On the last re:Inforce 2024, Raj Pathak presented a deep-dive of security in Amazon Bedrock, let's see on that blog post how Amazon Bedrock manages security. (slides)
Amazon Bedrock is an AWS service with all the "standard" of AWS about the security (IAM, AWS Monitoring (Cloudwatch) and logging (CloudTrail), AWS PrivateLink, compliance & AWS data privacy and encryption)
None of the customer's data is used to train the underlying foundation models (source), customized models are accessed only by customer and the data stay private.
All data is encrypted at rest using AWS KMS and encrypted in transit with TLS 1.2 minimum.
There's 2 compute capacity model on Bedrock
On-demand : Available to all customers with a pricing more accessible for small use
Provisioned capacity compute : Available to a single customer (for very large consumptions)
The common compute features is for: no inference request's to train any model, model vendors have no access to any customer data and deployments are inside an AWS account owned by the Amazon Bedrock service team who operate.
Let's go into more detail what happens during a request to Amazon Bedrock ?
The path will depend on the origin but the target is at the end the API endpoint of Amazon Bedrock.
The architecture of on-demand compute is broken down as follows
Incoming request from : Console, SDKs and API's go to the API endpoint of Amazon Bedrock service (who accesses to AWS CloudTrail, IAM and Amazon CloudWatch) the runtime to execute the inference (custom? SageMaker?) get the information from a dedicated and another AWS account with the base model on S3.
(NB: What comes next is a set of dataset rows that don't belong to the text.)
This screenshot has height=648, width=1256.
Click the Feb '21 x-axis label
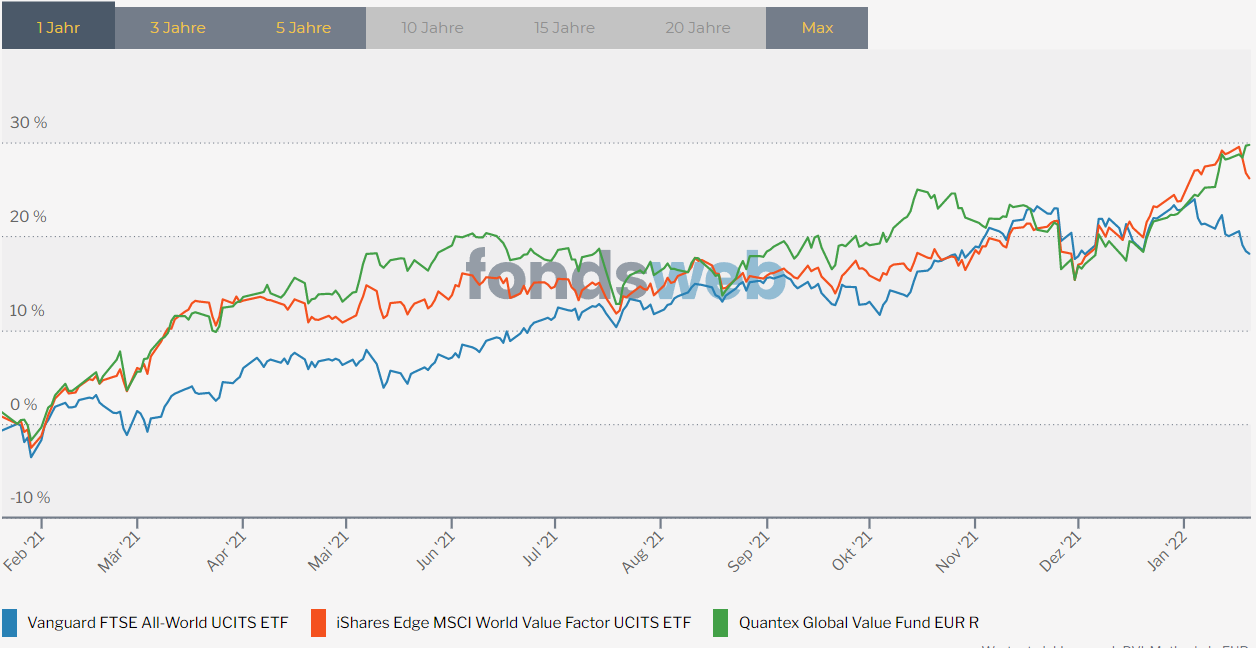tap(25, 550)
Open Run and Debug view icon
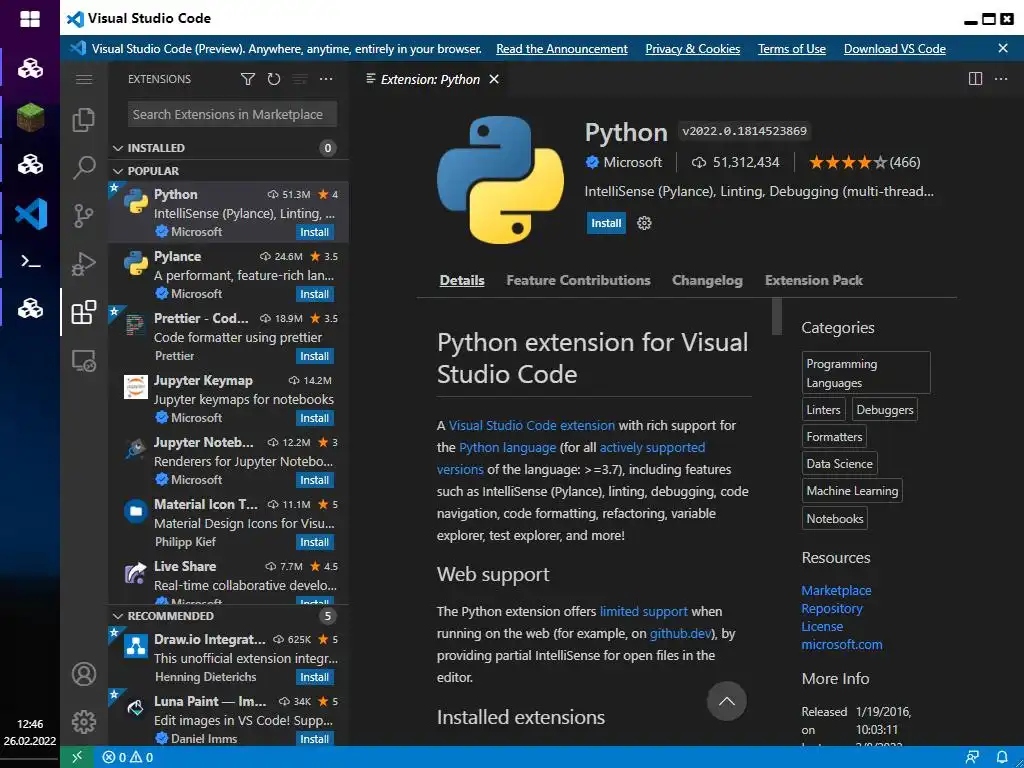Viewport: 1024px width, 768px height. [84, 264]
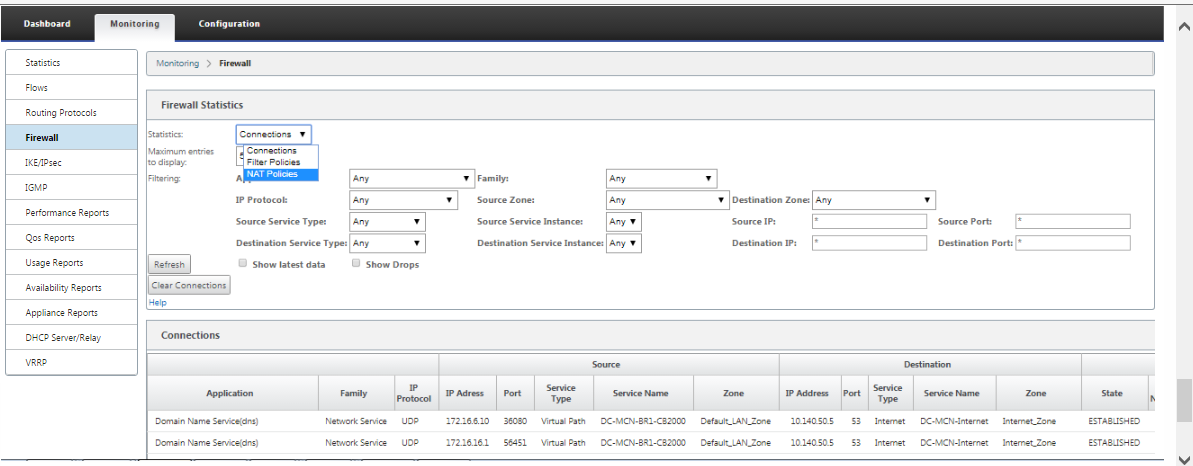Click the Refresh button
This screenshot has width=1193, height=466.
[x=169, y=265]
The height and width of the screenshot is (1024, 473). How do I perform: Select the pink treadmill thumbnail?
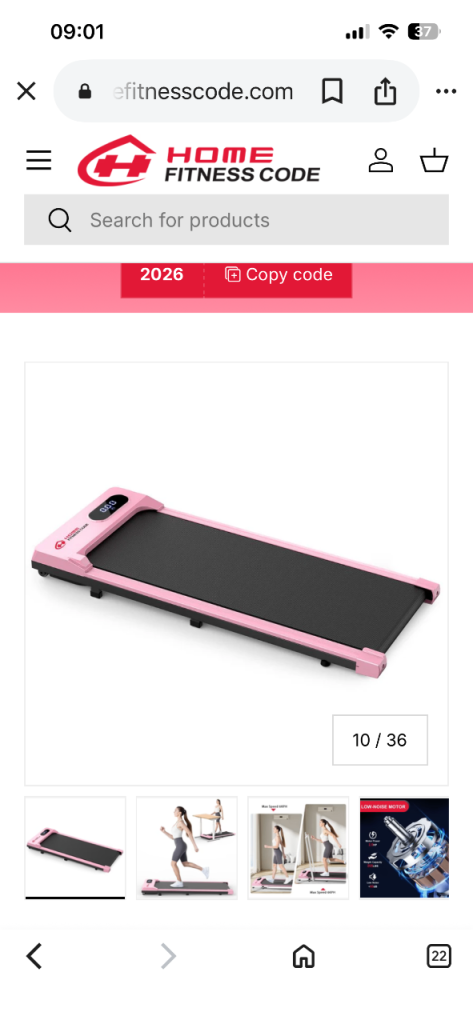[75, 848]
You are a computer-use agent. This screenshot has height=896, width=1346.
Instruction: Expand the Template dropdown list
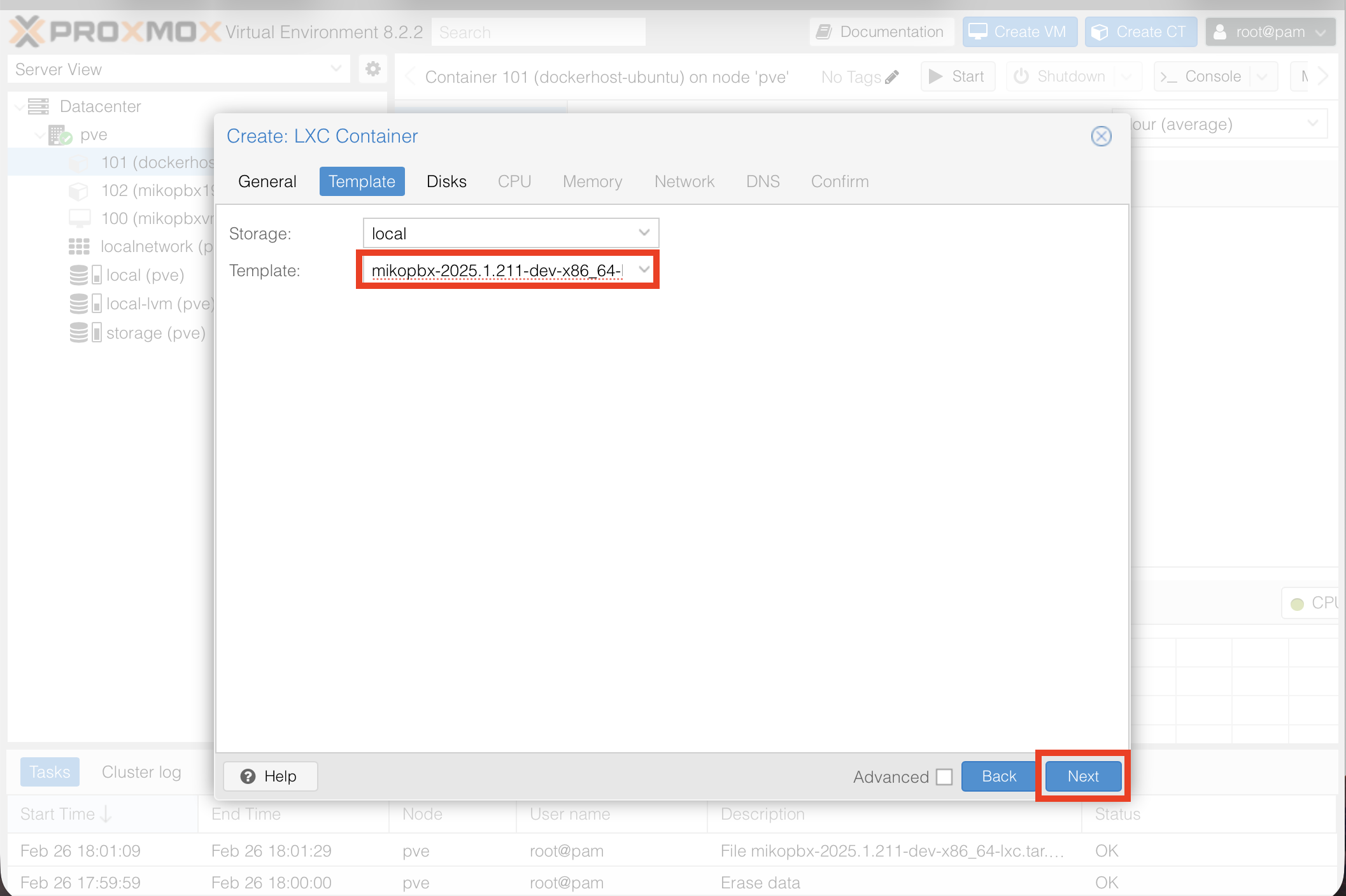coord(644,270)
On provisioned capacity mode of Bedrock it's a little bit different
In provisioned capacity the runtime inference now "pass a specific model ID or ARN" to a provisioned capacity compute with 2 S3 bucket's (base model & fine-tuned model, depending on the case)
The architecture of fine-tuned model is very specific
There's a Training orchestration on Amazon Bedrock service account that manage a SageMaker training from the model deployment account who can access the data from the customer account (via a dedicated ENI) and S3 data for training still on customer account. There's just read-only access on customer account.
Once the model is trained the model is presented on the model deployment account via the dedicated S3 bucket (Fined-tuned model S3 bucket). Bedrock is fully managed so we don't precise the number of servers or capacity compute we need.
When you "speak" with a GenAI you can have undesirable, irrelevant topics also harmful or offensive responses, you need also to protect user information or sensitive data such as personally identifiable information (PII).
On Amazon Bedrock you can implement Guardrails
It's a safeguards that you can customize to your requirements and responsible AI policies
In details the Guardrail step in after the user input from the prompt and if no problematic content is found also on the output of the Foundation Model to have a proper answer.